━━━ Passage shown

The Anterior Cruciate Ligament (ACL) is one of the key knee structures that serves as a primary prevention for anterior tibia displacement (1). ACL repair is one of the most common sports injuries that often requires extensive physical therapy and, in some instances, surgical intervention. Surgical ACL reconstruction is needed when the damage is too extensive to allow for non-surgical repair or if patients intend on returning to their vigorous physical activities (2). More specifically, the need for surgery arises due to damage to the genicular artery that maintains vascularization of the ACL and its branches into terminal arteries. General reconstructive surgery cannot recreate the properties of the original ACL in patients, and any necessary grafts should be selected based on their recreative potential to mimic the original ligament. Key features of graft selection include looking into fixation, how quickly biological intervention takes place, recovery times, and the likelihood of donor site morbidity (3, 4). 

The two primary grafts considered for ACL reconstruction are classified as autographic or allographic. The allograph is advantageous due to lower incidence of donor site morbidity, greater overall graft strength, and often derived from a bone patellar tendon bone. Allograft use has increased due to avoidance of donor site morbidity, less postoperative pain, and quicker operation times. They pose a risk of increased immunogenicity, delayed graft incorporation, and higher risk of disease transmission (5)

━━━━━━
━━━ Dataset extract

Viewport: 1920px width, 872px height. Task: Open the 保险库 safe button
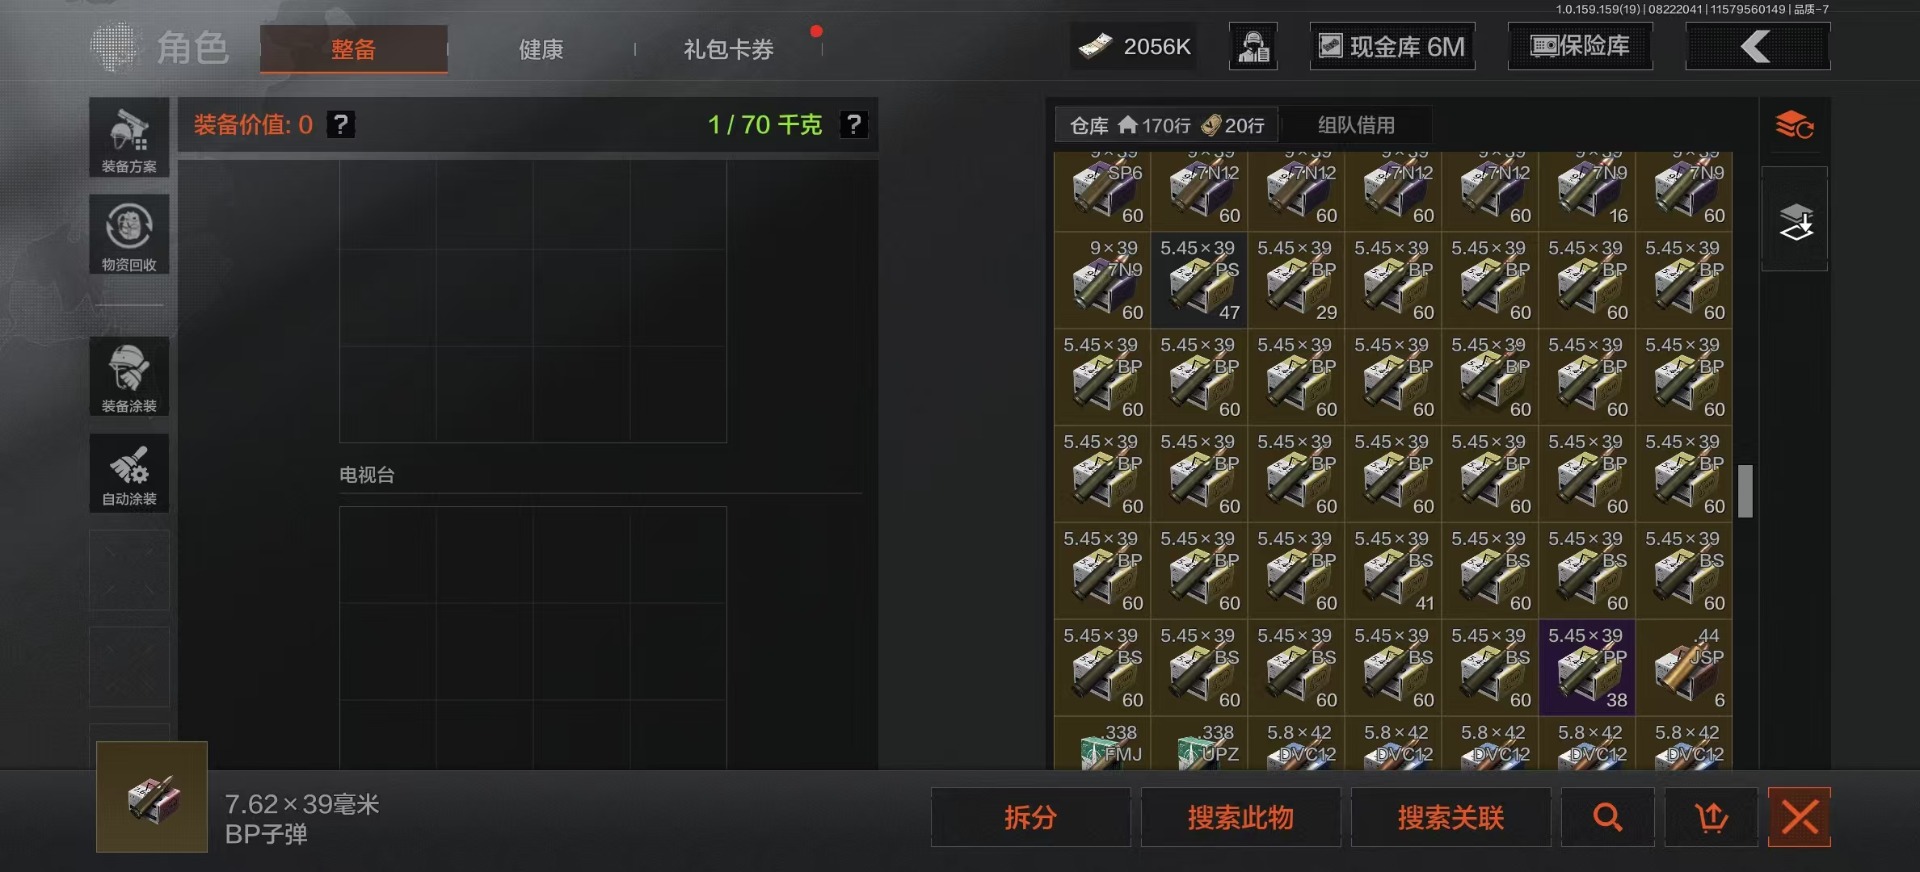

━━━━━━

_What this exercise asks_.
1. Please write out the part of the ACL reconstruction passage that opens with the words containing "The two primary" and closes with "disease transmission (5)".
2. Write what comes next in the ACL reconstruction passage, picking up after its last sentence.

_Responses by task_.
1.
The two primary grafts considered for ACL reconstruction are classified as autographic or allographic. The allograph is advantageous due to lower incidence of donor site morbidity, greater overall graft strength, and often derived from a bone patellar tendon bone. Allograft use has increased due to avoidance of donor site morbidity, less postoperative pain, and quicker operation times. They pose a risk of increased immunogenicity, delayed graft incorporation, and higher risk of disease transmission (5)

2.
Autographs, in contrast, are soft-tissue grafts that experience higher incidence of slippage and stability loss than their allograph counterparts and are commonly grafted from hamstring tendons (6). This can lead to slower healing and added stress at fixation sites within graft recipients following procedures yet is often favorable due to lower patient cost and greater donor availability (2).  In comparing both types of grafts, short-term outcomes are identical though those receiving allografts are able to return to normal day-to-day life sooner (6).

While there appears to be no major differences in graft failure between auto and allografts, bone patellar tendon bone allograft tissue presents a higher risk than that of autografts from the same tendon. This is believed to be due to both tissue type and graft preparation prior to surgical intervention (7). 

While both autografts and allografts offer individual benefits and downsides, both prove to be adequate and necessary for ACL reconstruction and allow patients the opportunity to return to a more active lifestyle. Understanding the functions and types of grafts allows individuals to be more informed on the processes surrounding ACL injury recuperation while knowing the treatments available to them. 

  1. Maletis, G. B., Chen, J., Inacio, M., Love, R. M., & Funahashi, T. T. (2017). Increased Risk of Revision After Anterior Cruciate Ligament Reconstruction With Bone-Patellar Tendon-Bone Allografts Compared With Autografts. The American journal of sports medicine, 45(6), 1333–1340.
  2. Krupa, S., & Reichert, P. (2020). Factors influencing the choice of graft type in ACL reconstruction: Allograft vs autograft. Advances in clinical and experimental medicine : official organ Wroclaw Medical University, 29(10), 1145–1151.
  3. Cerulli, G., Placella, G., Sebastiani, E., Tei, M. M., Speziali, A., & Manfreda, F. (2013). ACL Reconstruction: Choosing the Graft. Joints, 1(1), 18–24. 
  4. Macaulay, A. A., Perfetti, D. C., & Levine, W. N. (2012). Anterior cruciate ligament graft choices. Sports health, 4(1), 63–68. 
  5. Asselmeier, M. A., Caspari, R. B., & Bottenfield, S. (1993). A review of allograft processing and sterilization techniques and their role in transmission of the human immunodeficiency virus. The American journal of sports medicine, 21(2), 170–175.
  6. Biz, C., Cigolotti, A., Zonta, F., Belluzzi, E., & Ruggieri, P. (2019). ACL reconstruction using a bone patellar tendon bone (BPTB) allograft or a hamstring tendon autograft (GST): a single-center comparative study. Acta bio-medica : Atenei Parmensis, 90(12-S), 109–117.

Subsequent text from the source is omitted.